Below are some records; work out how many of their lines contain "menu" and give the number only.

◆ **Stored records**:
━━━━━━━━━━━━━━━━
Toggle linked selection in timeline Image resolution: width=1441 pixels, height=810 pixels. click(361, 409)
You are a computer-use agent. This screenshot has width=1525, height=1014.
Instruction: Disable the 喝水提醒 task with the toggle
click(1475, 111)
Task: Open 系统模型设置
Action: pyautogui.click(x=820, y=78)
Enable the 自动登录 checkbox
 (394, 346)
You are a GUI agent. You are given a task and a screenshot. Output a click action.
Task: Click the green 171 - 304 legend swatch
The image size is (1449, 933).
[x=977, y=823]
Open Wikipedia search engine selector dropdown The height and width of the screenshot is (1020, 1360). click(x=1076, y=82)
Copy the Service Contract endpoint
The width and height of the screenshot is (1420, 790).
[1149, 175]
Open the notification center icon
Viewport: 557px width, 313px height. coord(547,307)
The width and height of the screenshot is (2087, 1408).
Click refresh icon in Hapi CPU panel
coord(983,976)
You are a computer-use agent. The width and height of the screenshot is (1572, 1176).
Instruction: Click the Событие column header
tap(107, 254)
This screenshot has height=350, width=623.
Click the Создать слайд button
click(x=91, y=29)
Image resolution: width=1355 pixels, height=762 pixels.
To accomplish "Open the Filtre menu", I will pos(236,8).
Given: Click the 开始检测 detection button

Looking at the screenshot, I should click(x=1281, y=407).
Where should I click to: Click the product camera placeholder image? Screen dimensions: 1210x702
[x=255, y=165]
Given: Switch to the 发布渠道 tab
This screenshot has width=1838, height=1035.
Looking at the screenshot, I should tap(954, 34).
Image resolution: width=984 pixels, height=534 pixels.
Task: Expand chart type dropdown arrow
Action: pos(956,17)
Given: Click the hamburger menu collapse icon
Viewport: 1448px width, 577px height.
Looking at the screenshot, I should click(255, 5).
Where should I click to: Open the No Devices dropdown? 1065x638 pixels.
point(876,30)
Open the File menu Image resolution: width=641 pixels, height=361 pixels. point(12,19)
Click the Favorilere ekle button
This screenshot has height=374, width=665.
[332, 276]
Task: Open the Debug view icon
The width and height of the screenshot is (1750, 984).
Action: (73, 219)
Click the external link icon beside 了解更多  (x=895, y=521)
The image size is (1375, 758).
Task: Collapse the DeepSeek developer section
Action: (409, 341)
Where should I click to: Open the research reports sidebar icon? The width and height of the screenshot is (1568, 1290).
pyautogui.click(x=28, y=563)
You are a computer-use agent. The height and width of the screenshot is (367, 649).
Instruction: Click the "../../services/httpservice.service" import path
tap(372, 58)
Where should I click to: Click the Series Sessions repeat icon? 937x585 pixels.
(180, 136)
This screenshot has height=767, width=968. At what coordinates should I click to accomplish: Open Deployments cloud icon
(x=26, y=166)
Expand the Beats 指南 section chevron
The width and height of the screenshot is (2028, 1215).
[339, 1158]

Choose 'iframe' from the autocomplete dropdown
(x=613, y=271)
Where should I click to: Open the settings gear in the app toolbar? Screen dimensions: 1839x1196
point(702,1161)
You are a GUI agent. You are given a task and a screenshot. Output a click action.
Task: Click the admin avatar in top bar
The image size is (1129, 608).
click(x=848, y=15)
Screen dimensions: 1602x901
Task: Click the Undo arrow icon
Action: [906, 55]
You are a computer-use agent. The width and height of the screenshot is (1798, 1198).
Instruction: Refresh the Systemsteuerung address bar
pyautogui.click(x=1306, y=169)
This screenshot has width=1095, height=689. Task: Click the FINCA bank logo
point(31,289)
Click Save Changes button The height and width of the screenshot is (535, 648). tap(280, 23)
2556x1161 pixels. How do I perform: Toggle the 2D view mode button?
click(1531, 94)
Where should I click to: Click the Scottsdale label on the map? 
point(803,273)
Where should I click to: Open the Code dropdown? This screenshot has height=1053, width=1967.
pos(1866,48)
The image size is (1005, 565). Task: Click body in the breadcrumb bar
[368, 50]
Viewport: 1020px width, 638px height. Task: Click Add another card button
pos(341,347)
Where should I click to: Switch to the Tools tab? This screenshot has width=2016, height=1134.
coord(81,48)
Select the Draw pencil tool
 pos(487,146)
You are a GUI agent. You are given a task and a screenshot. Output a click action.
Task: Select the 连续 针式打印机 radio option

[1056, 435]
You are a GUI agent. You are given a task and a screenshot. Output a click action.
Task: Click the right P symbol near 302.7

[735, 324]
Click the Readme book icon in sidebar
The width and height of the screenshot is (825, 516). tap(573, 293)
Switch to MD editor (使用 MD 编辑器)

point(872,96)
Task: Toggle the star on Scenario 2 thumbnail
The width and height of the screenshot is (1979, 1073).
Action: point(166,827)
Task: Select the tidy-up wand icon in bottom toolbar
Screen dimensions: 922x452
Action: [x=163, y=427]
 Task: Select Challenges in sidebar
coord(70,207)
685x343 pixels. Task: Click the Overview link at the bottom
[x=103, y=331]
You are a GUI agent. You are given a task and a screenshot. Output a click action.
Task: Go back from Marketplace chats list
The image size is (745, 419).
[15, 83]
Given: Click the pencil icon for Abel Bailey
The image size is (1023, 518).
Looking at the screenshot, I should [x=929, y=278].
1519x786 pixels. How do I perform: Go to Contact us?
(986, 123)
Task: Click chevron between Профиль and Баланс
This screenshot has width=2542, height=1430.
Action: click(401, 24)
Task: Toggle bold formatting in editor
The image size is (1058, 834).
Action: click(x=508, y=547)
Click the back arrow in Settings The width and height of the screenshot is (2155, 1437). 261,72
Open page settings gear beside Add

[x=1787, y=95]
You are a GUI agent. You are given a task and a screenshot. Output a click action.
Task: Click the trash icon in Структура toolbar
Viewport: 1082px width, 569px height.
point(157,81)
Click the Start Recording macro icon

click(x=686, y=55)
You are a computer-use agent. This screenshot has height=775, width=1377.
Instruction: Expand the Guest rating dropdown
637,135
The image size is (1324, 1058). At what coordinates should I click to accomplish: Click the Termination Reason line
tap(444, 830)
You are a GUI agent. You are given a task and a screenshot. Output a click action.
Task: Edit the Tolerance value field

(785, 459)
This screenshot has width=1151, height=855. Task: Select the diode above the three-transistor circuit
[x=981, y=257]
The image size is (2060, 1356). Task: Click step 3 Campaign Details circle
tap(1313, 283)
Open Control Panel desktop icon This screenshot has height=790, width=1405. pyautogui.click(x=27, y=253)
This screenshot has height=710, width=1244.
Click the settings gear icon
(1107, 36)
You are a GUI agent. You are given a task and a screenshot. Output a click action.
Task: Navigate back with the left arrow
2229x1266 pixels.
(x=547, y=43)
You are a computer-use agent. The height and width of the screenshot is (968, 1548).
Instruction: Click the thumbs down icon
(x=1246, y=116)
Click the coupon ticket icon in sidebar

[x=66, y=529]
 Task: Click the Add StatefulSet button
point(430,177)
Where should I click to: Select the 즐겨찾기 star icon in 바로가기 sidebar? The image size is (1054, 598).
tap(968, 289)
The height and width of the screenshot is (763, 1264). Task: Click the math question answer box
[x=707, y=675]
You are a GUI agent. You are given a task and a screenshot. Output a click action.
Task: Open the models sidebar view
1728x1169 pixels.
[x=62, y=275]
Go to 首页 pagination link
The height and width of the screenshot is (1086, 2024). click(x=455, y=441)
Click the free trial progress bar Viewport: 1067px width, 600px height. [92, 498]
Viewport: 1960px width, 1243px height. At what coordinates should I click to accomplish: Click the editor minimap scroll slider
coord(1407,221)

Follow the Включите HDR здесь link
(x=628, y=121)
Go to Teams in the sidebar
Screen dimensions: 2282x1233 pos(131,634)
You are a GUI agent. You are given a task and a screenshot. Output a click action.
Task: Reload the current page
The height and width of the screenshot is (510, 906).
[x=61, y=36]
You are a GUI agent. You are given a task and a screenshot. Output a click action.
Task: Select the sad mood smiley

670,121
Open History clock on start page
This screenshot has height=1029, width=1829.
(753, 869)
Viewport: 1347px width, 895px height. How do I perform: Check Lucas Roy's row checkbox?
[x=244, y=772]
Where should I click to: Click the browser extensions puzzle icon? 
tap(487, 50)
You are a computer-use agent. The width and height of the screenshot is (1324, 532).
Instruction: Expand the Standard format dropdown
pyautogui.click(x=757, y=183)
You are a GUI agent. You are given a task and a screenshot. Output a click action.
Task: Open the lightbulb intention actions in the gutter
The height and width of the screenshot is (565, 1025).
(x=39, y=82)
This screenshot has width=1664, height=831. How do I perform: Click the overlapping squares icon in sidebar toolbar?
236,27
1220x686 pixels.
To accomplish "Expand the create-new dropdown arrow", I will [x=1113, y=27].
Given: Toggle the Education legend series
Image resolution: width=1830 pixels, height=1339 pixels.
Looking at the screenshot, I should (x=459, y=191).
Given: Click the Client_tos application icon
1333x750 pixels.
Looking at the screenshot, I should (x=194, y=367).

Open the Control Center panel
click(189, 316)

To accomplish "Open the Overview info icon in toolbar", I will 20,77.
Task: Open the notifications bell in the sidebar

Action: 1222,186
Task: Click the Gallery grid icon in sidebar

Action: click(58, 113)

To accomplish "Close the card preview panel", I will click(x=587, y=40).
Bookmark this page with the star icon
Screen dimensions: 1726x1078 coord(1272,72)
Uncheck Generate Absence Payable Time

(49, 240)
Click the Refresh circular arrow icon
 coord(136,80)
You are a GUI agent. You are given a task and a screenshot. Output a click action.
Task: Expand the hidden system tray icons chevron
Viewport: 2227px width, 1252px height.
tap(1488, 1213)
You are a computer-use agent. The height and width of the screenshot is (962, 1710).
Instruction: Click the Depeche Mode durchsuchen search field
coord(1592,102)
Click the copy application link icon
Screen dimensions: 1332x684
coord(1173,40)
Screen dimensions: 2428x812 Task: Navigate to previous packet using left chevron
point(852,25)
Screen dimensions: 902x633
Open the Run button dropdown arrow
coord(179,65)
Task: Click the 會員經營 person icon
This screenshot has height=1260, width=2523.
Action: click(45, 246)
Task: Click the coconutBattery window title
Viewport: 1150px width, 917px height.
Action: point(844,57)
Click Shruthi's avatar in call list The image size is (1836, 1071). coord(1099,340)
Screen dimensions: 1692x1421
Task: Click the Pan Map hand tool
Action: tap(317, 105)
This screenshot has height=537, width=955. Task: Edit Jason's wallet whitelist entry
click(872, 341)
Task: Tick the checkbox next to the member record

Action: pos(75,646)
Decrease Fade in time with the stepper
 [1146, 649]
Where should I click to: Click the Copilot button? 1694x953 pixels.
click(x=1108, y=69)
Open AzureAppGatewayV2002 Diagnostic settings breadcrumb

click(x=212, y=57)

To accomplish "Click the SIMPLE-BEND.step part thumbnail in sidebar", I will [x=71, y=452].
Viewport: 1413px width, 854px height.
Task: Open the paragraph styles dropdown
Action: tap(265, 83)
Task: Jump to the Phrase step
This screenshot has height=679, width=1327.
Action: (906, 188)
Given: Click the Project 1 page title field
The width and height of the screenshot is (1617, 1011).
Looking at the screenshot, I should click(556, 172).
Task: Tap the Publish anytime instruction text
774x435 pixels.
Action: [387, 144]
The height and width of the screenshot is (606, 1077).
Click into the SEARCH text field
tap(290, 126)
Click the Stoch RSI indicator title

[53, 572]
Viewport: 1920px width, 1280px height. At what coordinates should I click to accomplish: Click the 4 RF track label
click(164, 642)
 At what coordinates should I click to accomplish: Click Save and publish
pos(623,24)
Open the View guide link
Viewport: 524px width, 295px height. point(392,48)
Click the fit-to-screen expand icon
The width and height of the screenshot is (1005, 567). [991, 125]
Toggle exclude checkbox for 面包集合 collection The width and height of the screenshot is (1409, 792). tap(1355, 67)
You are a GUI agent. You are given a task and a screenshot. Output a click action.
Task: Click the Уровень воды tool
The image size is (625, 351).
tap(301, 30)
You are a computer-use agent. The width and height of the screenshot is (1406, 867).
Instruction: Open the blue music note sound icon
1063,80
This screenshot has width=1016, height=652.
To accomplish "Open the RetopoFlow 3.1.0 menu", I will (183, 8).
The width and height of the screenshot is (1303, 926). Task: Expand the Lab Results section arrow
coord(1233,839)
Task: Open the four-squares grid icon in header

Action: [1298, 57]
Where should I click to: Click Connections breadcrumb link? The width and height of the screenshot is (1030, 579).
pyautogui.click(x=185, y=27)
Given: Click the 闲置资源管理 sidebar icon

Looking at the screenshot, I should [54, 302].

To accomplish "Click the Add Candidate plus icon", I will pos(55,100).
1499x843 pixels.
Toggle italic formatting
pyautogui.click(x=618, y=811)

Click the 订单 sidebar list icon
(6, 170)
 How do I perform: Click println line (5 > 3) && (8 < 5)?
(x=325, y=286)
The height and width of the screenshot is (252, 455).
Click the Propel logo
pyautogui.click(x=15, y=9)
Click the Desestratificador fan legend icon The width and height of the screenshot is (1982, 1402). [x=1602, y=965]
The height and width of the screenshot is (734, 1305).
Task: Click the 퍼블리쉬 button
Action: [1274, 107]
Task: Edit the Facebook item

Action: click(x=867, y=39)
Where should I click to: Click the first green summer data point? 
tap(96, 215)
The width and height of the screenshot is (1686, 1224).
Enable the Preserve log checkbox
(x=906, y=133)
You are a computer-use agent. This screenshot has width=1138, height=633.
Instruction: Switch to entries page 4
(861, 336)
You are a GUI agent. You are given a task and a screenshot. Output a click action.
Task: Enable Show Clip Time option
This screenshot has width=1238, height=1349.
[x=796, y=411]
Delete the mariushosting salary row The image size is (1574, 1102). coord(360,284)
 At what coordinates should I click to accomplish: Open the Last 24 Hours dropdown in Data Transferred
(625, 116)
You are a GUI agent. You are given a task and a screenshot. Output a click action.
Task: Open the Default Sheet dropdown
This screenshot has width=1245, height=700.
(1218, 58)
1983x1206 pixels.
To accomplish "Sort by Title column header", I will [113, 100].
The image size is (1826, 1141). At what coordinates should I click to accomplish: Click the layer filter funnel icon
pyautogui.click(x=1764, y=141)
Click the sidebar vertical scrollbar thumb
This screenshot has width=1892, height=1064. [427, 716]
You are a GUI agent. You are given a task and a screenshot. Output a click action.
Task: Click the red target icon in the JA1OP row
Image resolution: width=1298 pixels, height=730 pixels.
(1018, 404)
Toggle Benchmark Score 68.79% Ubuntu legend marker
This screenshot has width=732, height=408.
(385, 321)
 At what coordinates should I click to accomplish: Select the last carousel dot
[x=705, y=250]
━━━━━━━━━━━━━━━━
◆ **Solution for this exercise**:
4